Source passage |
First, let's draw the tile more precisely and also choose a corner as coordinate zero:

\documentclass[border=10pt]{standalone}
\usepackage{tikz}

\begin{document}
\begin{tikzpicture}

\draw (0,0) coordinate (-i0)
    -- ++(60:1/2) coordinate (-i1)
    -- ++(120:1) coordinate (-i2)
    -- ++(180:1/2) coordinate (-i3)
    -- ++(90:{sin(60)}) coordinate (-i4)
    -- ++(150:{sin(60)}) coordinate (-i5)
    -- ++(240:1/2) coordinate (-i6)
    -- ++(300:1/2) coordinate (-i7)
    -- ++(210:{sin(60)}) coordinate (-i8)
    -- ++(270:{sin(60)}) coordinate (-i9) 
    -- ++(0:1/2) coordinate (-i10)
    -- ++(300:1/2) coordinate (-i11)
    -- ++(30:{sin(60)}) coordinate (-i12)
    -- cycle;

% adding the labels
\foreach \i in {0,...,12} {
    \pgfmathparse{int(\i == 3 || \i == 9 ? 1 : 0)}
    \draw[red] (-i\i) circle[radius=2pt];
    \ifnum\pgfmathresult=1\relax
        \node[below, red, font=\ttfamily\tiny] at (-i\i) {(-i\i)};
    \else
        \node[right, red, font=\ttfamily\tiny] at (-i\i) {(-i\i)};
    \fi
}

\end{tikzpicture}
\end{document}

enter image description here

Having this, we can create a pic from it. Since we would like to mirror and rotate this pic and also place it relative to others, we need to create it in a special way so that we first create the coordinates and only then draw the path having the possibility to shift and rotate the coordinates:

\documentclass[border=10pt]{standalone}
\usepackage{tikz}
\usetikzlibrary{calc}

\newif\ifaperiodicalhatmirrored
\tikzset{
    pics/aperiodical hat/.style={
        code={
            \tikzset{
                aperiodical hat/.cd, 
                #1,
                coordinate transformation/.style={
                    rotate around={\pgfkeysvalueof{/tikz/aperiodical hat/rotate around inner anchor}:(-inner anchor)},
                    shift={($(-outer anchor)-(-inner anchor)$)},
                }
            }
            \ifaperiodicalhatmirrored
                \path[xscale=-1]
            \else
                \path
            \fi
                (0,0) coordinate (-i0)
                -- ++(60:{\pgfkeysvalueof{/tikz/aperiodical hat/base unit}/2}) coordinate (-i1)
                -- ++(120:{\pgfkeysvalueof{/tikz/aperiodical hat/base unit}}) coordinate (-i2)
                -- ++(180:{\pgfkeysvalueof{/tikz/aperiodical hat/base unit}/2}) coordinate (-i3)
                -- ++(90:{\pgfkeysvalueof{/tikz/aperiodical hat/base unit}*sin(60)}) coordinate (-i4)
                -- ++(150:{\pgfkeysvalueof{/tikz/aperiodical hat/base unit}*sin(60)}) coordinate (-i5)
                -- ++(240:{\pgfkeysvalueof{/tikz/aperiodical hat/base unit}/2}) coordinate (-i6)

Extracted data entries |
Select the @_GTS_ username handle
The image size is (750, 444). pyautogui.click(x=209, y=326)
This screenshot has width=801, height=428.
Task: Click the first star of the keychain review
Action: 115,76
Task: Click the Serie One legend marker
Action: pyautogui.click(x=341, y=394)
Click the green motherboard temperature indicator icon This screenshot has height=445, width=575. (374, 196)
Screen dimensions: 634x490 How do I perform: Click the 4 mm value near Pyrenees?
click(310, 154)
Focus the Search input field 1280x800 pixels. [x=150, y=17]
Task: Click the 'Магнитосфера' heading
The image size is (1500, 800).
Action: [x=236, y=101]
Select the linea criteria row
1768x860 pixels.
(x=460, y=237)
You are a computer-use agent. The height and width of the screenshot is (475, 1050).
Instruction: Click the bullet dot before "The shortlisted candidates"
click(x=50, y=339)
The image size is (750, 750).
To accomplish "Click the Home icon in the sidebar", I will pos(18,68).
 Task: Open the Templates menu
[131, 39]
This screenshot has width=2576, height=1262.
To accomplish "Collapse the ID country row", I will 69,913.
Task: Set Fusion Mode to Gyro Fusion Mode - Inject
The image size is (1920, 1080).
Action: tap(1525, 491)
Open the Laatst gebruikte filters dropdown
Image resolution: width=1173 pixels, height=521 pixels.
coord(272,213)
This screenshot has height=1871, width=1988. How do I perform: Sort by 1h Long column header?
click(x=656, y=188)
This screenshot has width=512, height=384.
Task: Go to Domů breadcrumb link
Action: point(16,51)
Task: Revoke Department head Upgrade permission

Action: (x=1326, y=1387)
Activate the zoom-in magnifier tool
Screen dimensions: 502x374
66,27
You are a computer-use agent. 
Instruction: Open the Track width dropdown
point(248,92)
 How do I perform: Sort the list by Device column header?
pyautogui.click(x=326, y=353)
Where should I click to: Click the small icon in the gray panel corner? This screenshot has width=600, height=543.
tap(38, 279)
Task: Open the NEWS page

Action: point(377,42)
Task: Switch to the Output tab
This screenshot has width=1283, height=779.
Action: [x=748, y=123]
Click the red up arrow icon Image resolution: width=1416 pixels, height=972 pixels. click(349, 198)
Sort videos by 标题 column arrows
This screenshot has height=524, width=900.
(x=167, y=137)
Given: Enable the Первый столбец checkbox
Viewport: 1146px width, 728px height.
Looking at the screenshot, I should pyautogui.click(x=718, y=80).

Task set |
a – From the TikZ tile passage, print everything from "-- ++(180:1/2) coordinate" down to "-- ++(300:1/2) coordinate (-i11)".
b – Collect every line of the records that contains the word "height".

Solution list |
a –
-- ++(180:1/2) coordinate (-i3)
    -- ++(90:{sin(60)}) coordinate (-i4)
    -- ++(150:{sin(60)}) coordinate (-i5)
    -- ++(240:1/2) coordinate (-i6)
    -- ++(300:1/2) coordinate (-i7)
    -- ++(210:{sin(60)}) coordinate (-i8)
    -- ++(270:{sin(60)}) coordinate (-i9) 
    -- ++(0:1/2) coordinate (-i10)
    -- ++(300:1/2) coordinate (-i11)

b –
This screenshot has width=801, height=428.
Click the green motherboard temperature indicator icon This screenshot has height=445, width=575. (374, 196)
You are a computer-use agent. The height and width of the screenshot is (475, 1050).
This screenshot has width=2576, height=1262.
Image resolution: width=1173 pixels, height=521 pixels.
This screenshot has height=1871, width=1988. How do I perform: Sort by 1h Long column header?
This screenshot has width=512, height=384.
Where should I click to: Click the small icon in the gray panel corner? This screenshot has width=600, height=543.
This screenshot has width=1283, height=779.
Click the red up arrow icon Image resolution: width=1416 pixels, height=972 pixels. click(349, 198)
This screenshot has height=524, width=900.
Viewport: 1146px width, 728px height.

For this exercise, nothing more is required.